▶ **THE REQUEST**
Write out the data below as a numbered list, leaving out the blank lines.

▶ **MATERIAL FOR THE TASK**
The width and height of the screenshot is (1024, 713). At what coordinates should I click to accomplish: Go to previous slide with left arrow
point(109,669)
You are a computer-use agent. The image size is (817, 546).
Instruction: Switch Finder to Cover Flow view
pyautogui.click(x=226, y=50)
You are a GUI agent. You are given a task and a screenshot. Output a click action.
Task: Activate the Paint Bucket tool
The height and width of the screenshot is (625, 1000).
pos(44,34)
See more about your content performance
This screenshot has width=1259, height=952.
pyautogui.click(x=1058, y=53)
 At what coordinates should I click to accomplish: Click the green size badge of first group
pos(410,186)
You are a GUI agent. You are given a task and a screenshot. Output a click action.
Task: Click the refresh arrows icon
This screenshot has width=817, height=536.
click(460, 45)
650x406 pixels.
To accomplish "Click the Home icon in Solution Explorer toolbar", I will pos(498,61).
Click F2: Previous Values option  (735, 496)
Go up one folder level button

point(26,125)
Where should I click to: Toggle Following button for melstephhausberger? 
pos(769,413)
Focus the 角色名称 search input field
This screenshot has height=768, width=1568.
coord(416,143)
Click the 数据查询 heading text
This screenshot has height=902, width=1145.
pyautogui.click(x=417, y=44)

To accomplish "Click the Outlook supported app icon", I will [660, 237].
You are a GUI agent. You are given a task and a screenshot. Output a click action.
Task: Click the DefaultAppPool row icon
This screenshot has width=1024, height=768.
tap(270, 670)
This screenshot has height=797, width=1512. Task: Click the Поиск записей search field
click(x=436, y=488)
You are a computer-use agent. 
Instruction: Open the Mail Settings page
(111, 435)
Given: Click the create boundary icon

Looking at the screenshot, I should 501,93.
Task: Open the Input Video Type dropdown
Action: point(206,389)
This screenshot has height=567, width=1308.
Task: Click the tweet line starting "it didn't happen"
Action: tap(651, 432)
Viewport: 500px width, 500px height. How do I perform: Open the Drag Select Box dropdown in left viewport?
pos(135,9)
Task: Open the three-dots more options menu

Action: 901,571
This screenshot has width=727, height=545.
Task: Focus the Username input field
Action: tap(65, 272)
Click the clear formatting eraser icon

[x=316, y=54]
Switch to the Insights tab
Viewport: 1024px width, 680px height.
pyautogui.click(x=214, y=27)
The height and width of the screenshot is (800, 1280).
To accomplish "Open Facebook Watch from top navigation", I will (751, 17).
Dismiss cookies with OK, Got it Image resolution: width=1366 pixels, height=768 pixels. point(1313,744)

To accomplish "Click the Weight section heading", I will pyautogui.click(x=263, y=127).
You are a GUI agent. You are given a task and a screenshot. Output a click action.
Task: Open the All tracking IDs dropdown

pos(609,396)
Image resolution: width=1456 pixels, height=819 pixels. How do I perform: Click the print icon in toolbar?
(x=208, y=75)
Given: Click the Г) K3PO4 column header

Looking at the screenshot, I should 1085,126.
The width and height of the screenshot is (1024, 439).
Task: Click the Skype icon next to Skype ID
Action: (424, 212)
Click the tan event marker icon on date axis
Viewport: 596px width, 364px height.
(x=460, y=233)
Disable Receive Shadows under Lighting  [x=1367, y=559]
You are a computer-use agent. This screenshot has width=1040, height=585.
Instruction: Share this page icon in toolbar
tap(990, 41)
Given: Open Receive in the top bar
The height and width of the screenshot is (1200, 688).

▶ **FINAL RESULT**
1. The width and height of the screenshot is (1024, 713). At what coordinates should I click to accomplish: Go to previous slide with left arrow
2. point(109,669)
3. You are a computer-use agent. The image size is (817, 546).
4. Instruction: Switch Finder to Cover Flow view
5. pyautogui.click(x=226, y=50)
6. You are a GUI agent. You are given a task and a screenshot. Output a click action.
7. Task: Activate the Paint Bucket tool
8. The height and width of the screenshot is (625, 1000).
9. pos(44,34)
10. See more about your content performance
11. This screenshot has width=1259, height=952.
12. pyautogui.click(x=1058, y=53)
13.  At what coordinates should I click to accomplish: Click the green size badge of first group
14. pos(410,186)
15. You are a GUI agent. You are given a task and a screenshot. Output a click action.
16. Task: Click the refresh arrows icon
17. This screenshot has width=817, height=536.
18. click(460, 45)
19. 650x406 pixels.
20. To accomplish "Click the Home icon in Solution Explorer toolbar", I will pos(498,61).
21. Click F2: Previous Values option  (735, 496)
22. Go up one folder level button
23. point(26,125)
24. Where should I click to: Toggle Following button for melstephhausberger? 
25. pos(769,413)
26. Focus the 角色名称 search input field
27. This screenshot has height=768, width=1568.
28. coord(416,143)
29. Click the 数据查询 heading text
30. This screenshot has height=902, width=1145.
31. pyautogui.click(x=417, y=44)
32. To accomplish "Click the Outlook supported app icon", I will [660, 237].
33. You are a GUI agent. You are given a task and a screenshot. Output a click action.
34. Task: Click the DefaultAppPool row icon
35. This screenshot has width=1024, height=768.
36. tap(270, 670)
37. This screenshot has height=797, width=1512. Task: Click the Поиск записей search field
38. click(x=436, y=488)
39. You are a computer-use agent. 
40. Instruction: Open the Mail Settings page
41. (111, 435)
42. Given: Click the create boundary icon
43. Looking at the screenshot, I should 501,93.
44. Task: Open the Input Video Type dropdown
45. Action: point(206,389)
46. This screenshot has height=567, width=1308.
47. Task: Click the tweet line starting "it didn't happen"
48. Action: tap(651, 432)
49. Viewport: 500px width, 500px height. How do I perform: Open the Drag Select Box dropdown in left viewport?
50. pos(135,9)
51. Task: Open the three-dots more options menu
52. Action: 901,571
53. This screenshot has width=727, height=545.
54. Task: Focus the Username input field
55. Action: tap(65, 272)
56. Click the clear formatting eraser icon
57. [x=316, y=54]
58. Switch to the Insights tab
59. Viewport: 1024px width, 680px height.
60. pyautogui.click(x=214, y=27)
61. The height and width of the screenshot is (800, 1280).
62. To accomplish "Open Facebook Watch from top navigation", I will (751, 17).
63. Dismiss cookies with OK, Got it Image resolution: width=1366 pixels, height=768 pixels. point(1313,744)
64. To accomplish "Click the Weight section heading", I will pyautogui.click(x=263, y=127).
65. You are a GUI agent. You are given a task and a screenshot. Output a click action.
66. Task: Open the All tracking IDs dropdown
67. pos(609,396)
68. Image resolution: width=1456 pixels, height=819 pixels. How do I perform: Click the print icon in toolbar?
69. (x=208, y=75)
70. Given: Click the Г) K3PO4 column header
71. Looking at the screenshot, I should 1085,126.
72. The width and height of the screenshot is (1024, 439).
73. Task: Click the Skype icon next to Skype ID
74. Action: (424, 212)
75. Click the tan event marker icon on date axis
76. Viewport: 596px width, 364px height.
77. (x=460, y=233)
78. Disable Receive Shadows under Lighting  [x=1367, y=559]
79. You are a computer-use agent. This screenshot has width=1040, height=585.
80. Instruction: Share this page icon in toolbar
81. tap(990, 41)
82. Given: Open Receive in the top bar
83. The height and width of the screenshot is (1200, 688).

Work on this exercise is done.